### TASK TO CARRY OUT
Scan the records for the string "pixels". State how many lines contain it and add nothing.

### DATA FOR THIS EXERCISE
┌──

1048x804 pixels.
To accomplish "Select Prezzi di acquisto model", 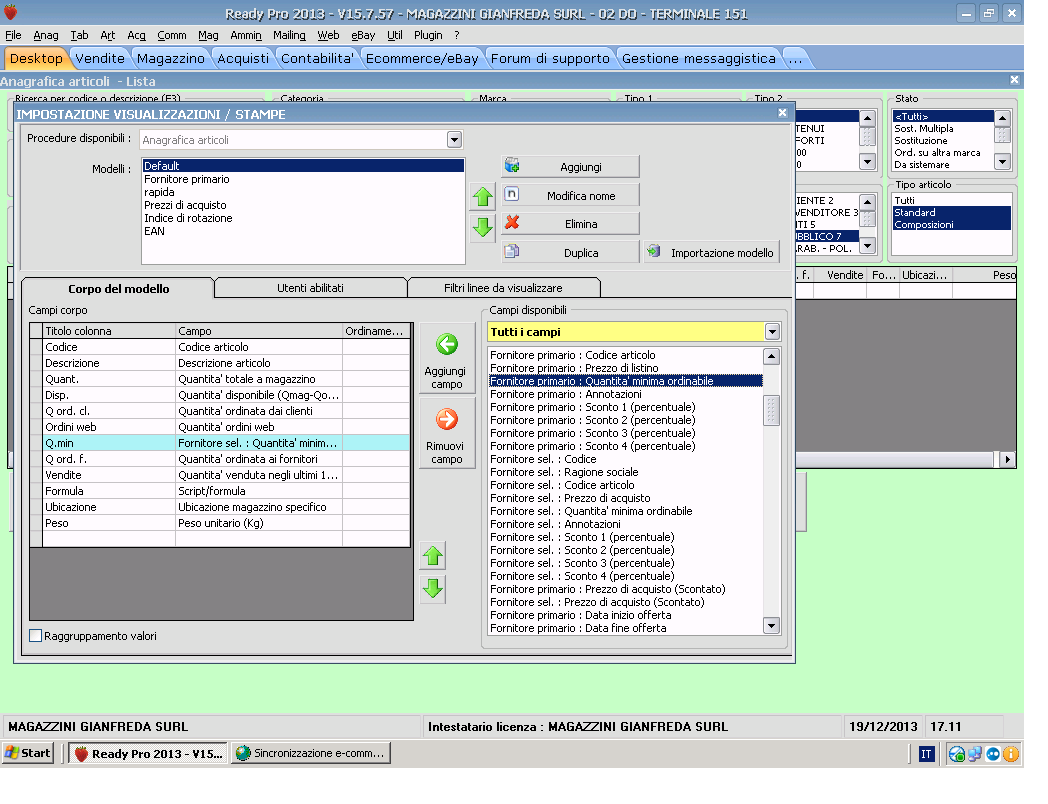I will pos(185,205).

└──
┌──

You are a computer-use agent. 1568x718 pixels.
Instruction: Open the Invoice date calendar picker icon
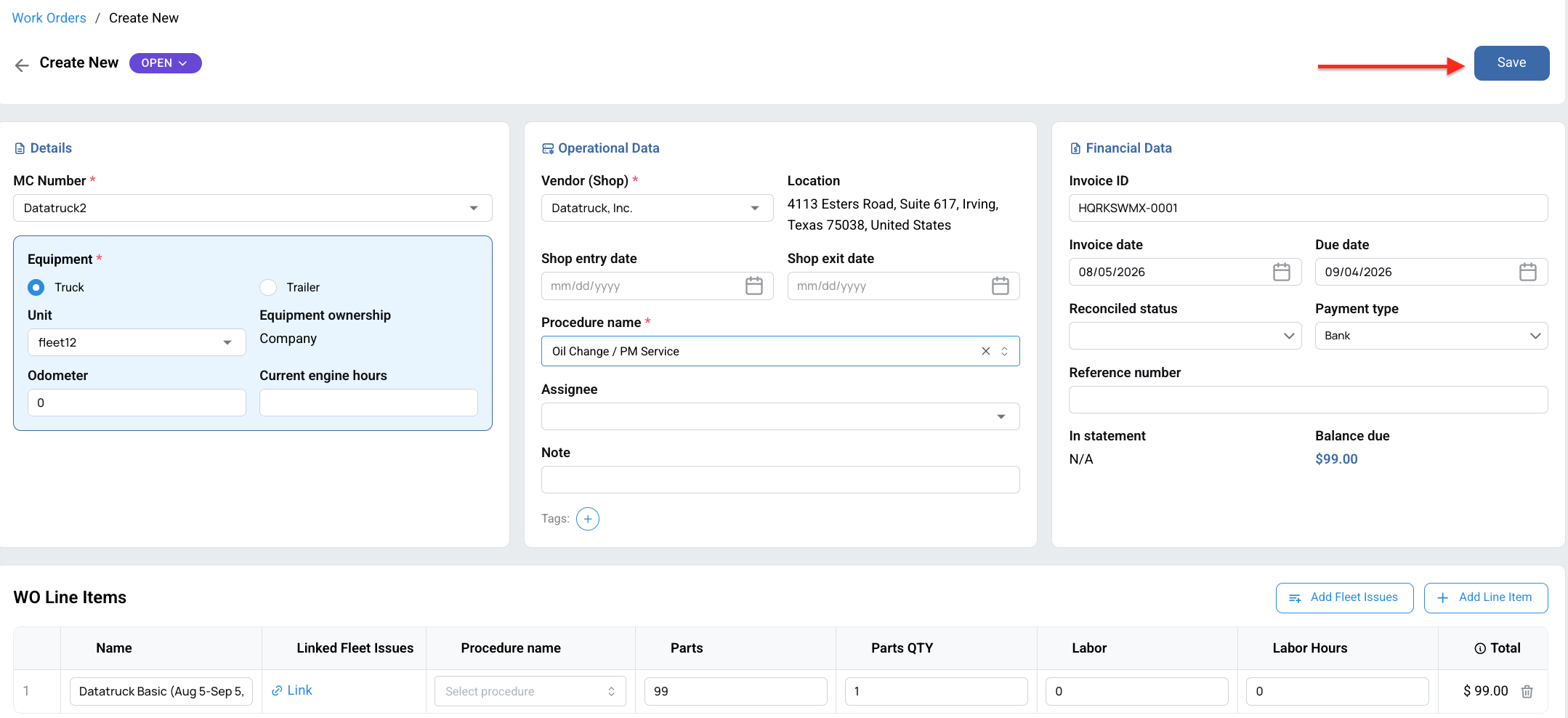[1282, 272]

└──
┌──

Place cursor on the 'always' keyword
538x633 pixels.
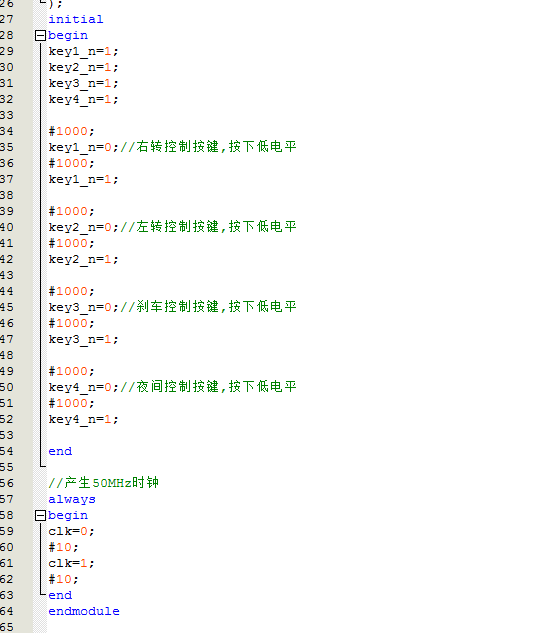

└──

### ANSWER FOR THE TASK
3